WORK REQUEST
The only thing to send back is the number of lines below that hold the string "screenshot".

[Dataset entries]
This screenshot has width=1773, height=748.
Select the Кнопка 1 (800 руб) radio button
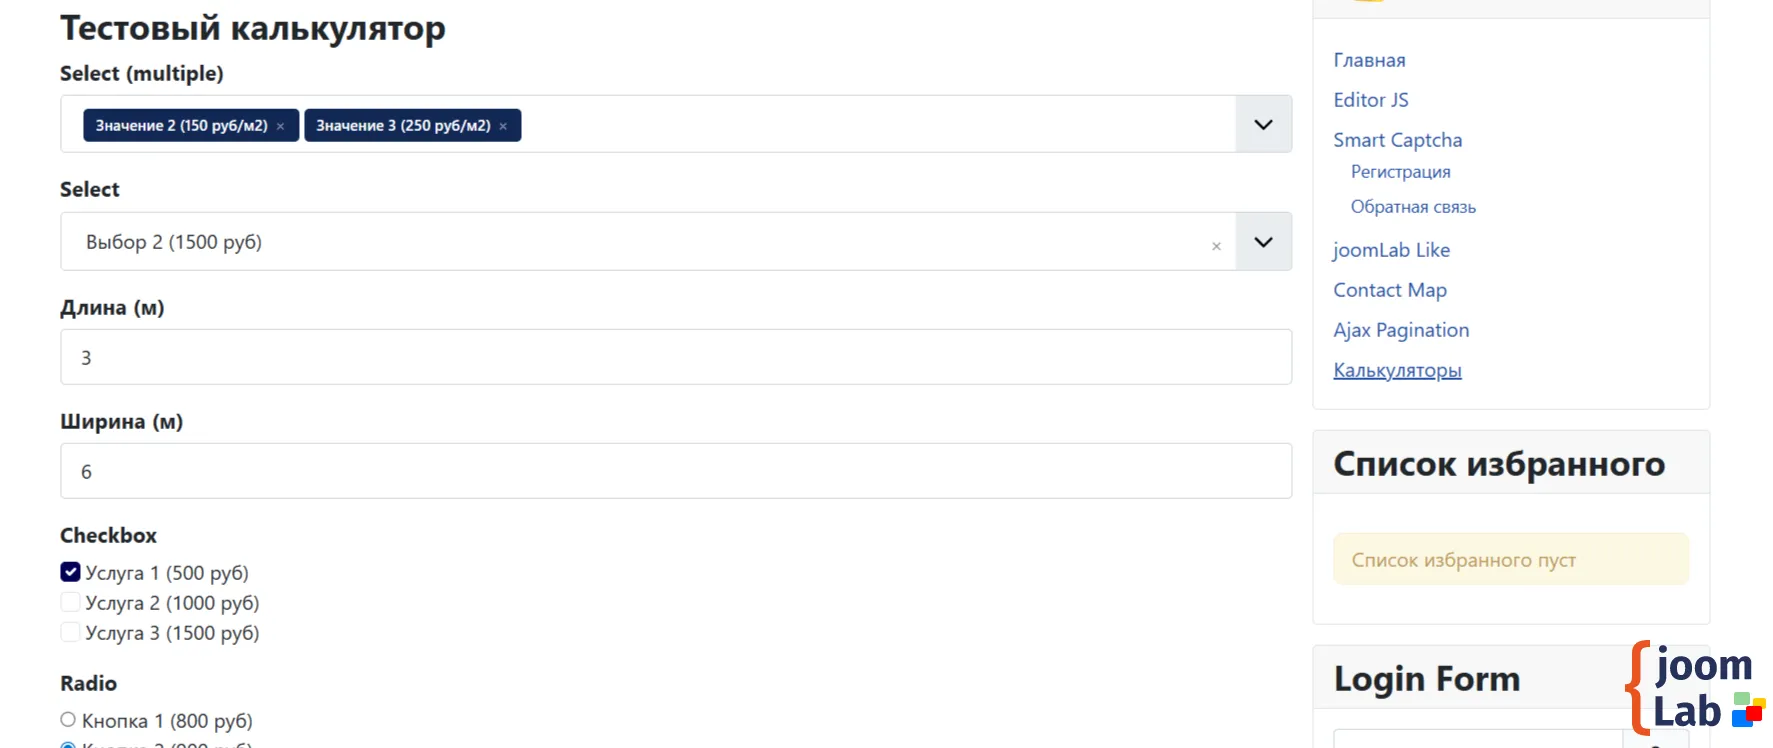68,720
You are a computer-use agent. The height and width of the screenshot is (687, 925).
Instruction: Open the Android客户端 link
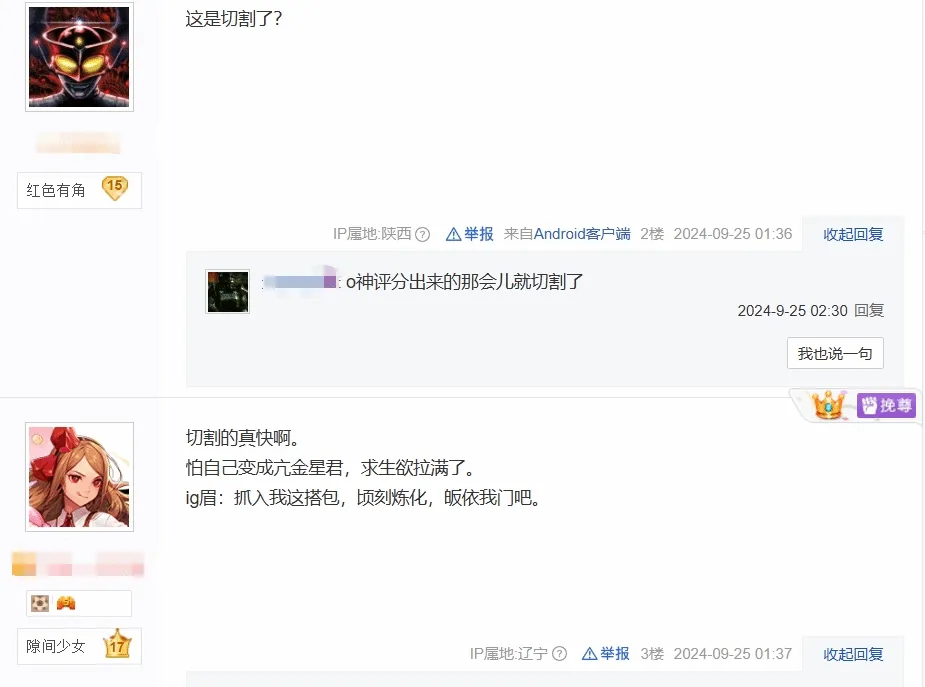[x=582, y=235]
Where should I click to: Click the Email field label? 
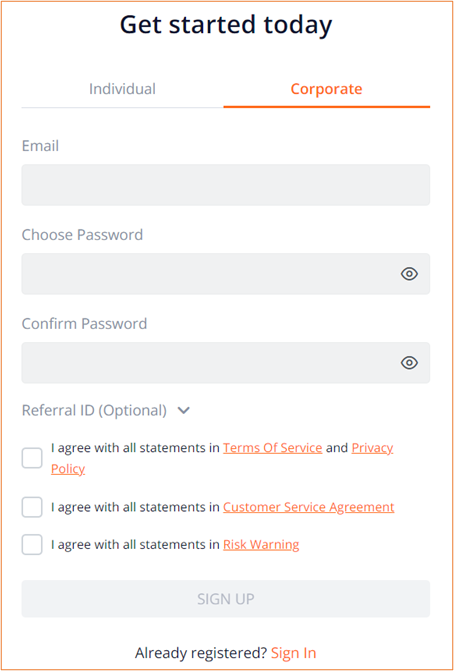tap(40, 146)
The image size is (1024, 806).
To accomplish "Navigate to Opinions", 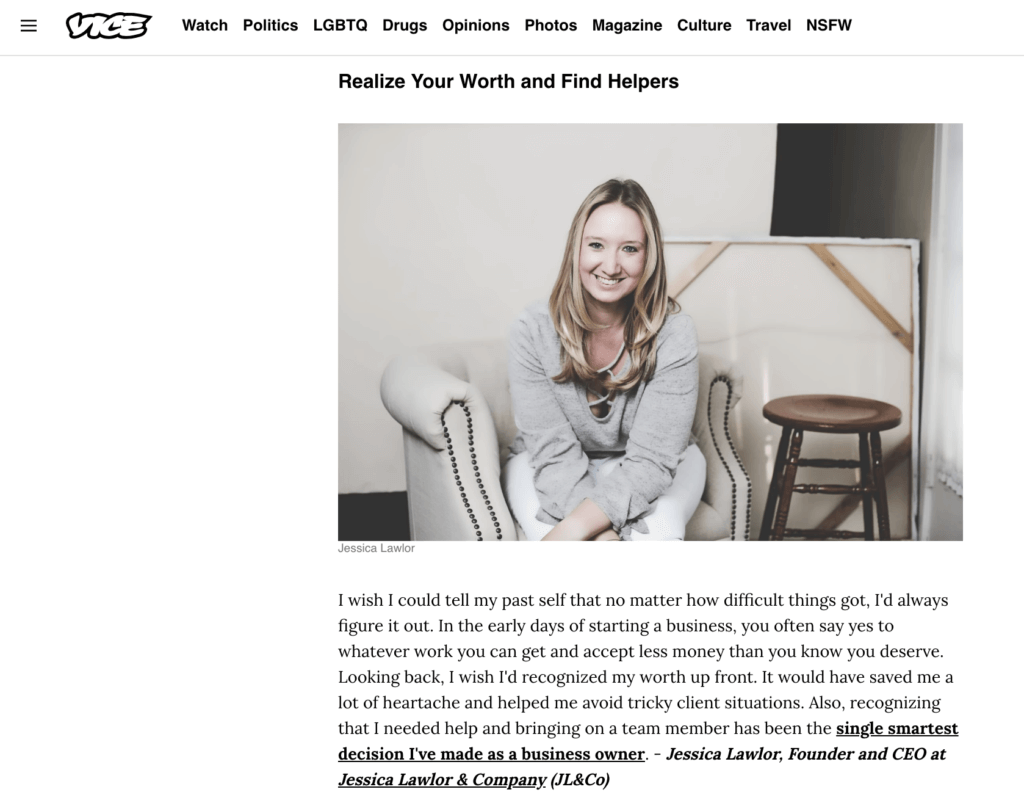I will (475, 25).
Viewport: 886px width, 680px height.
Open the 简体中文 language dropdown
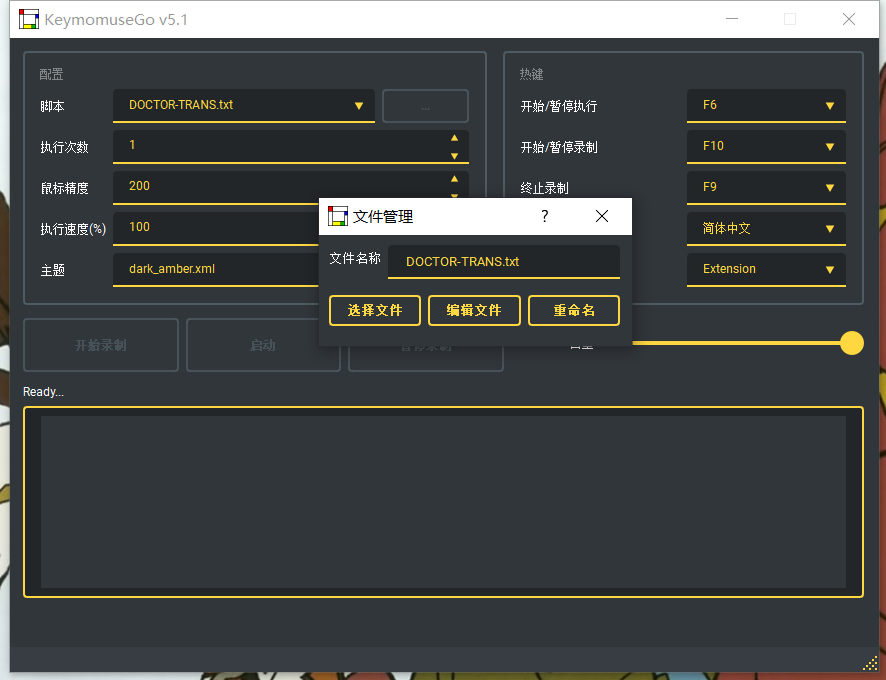click(766, 228)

TASK RESPONSE
2